- Dói-me aqui- disse ela, apontando o coração. - Dói-me muito. Dói-me também aqui... aqui... aqui- apontou, lentamente, por todo o corpo. - Não ouço bem. Parece que estou no fundo de um túnel. E tenho o peito tão cheio de água que acho que vai rebentar e toda eu vou a correr para o mar, misturar-me nele.
- Pára lá com as fracas metáforas. O que é que tens?- perguntou-lhe a amiga.
- Sei lá. Talvez tenha sido uma avalanche que me passou por cima sem eu ter dado conta. Mas acho que ainda estou soterrada. Está muito frio aqui em cima, por dentro, no interior das veias, nas artérias, debaixo das unhas, dentro dos olhos, na raiz dos cabelos, na palma das mãos. E nos lábios. Dentro dos lábios.
- Mas quem te magoou assim tanto, rapariga?
- Primeiro pensei que tinha sido ele.
- Ele quem?
- Ele, o homem que me encheu os olhos de sol e depois apagou a luz.
- E?
- Cheguei à conclusão de que não foi ele que me magoou.

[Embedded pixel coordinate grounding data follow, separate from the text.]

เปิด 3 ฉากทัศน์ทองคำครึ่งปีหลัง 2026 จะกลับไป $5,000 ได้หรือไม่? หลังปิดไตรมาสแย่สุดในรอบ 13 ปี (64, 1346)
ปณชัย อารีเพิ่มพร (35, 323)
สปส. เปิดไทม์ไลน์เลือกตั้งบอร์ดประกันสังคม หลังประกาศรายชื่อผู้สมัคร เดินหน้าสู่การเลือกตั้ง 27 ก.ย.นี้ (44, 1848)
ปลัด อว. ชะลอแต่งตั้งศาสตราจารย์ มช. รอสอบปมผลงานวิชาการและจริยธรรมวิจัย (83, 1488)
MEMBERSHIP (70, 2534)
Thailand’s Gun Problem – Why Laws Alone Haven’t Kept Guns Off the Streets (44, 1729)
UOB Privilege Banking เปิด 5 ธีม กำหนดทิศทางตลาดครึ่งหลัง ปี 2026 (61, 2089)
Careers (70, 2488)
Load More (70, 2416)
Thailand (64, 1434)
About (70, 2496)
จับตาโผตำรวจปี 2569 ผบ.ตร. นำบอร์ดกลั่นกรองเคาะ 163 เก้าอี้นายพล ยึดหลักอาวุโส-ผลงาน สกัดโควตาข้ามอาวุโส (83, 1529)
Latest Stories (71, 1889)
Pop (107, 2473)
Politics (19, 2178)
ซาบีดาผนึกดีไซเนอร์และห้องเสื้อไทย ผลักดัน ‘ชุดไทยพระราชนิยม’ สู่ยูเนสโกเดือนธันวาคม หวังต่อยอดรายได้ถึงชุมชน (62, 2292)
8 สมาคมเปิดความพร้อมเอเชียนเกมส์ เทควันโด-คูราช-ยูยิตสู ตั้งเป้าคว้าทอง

Fui eu mesma. E sabes? Dói-me mesmo aqui, aqui, aqui, aqui... Será que alguma vez vai deixar de doer?
- O que te dói é a ilusão desfeita?
- Não. Ninguém me iludiu. O que me dói é esta sensação de ter chegado ao fim.
- Da vida?
- Não. Da gaiola. Já lhe dei a volta vezes sem conta, não me apetece começar tudo outra vez. Não tenho céu para voar. Sinto que nunca mudarei. Quero subir para ver o que está do outro lado, mesmo que vá de encontro ao abismo.
- És doida, vá.
- Sim, sou. Tenho a doidice da liberdade.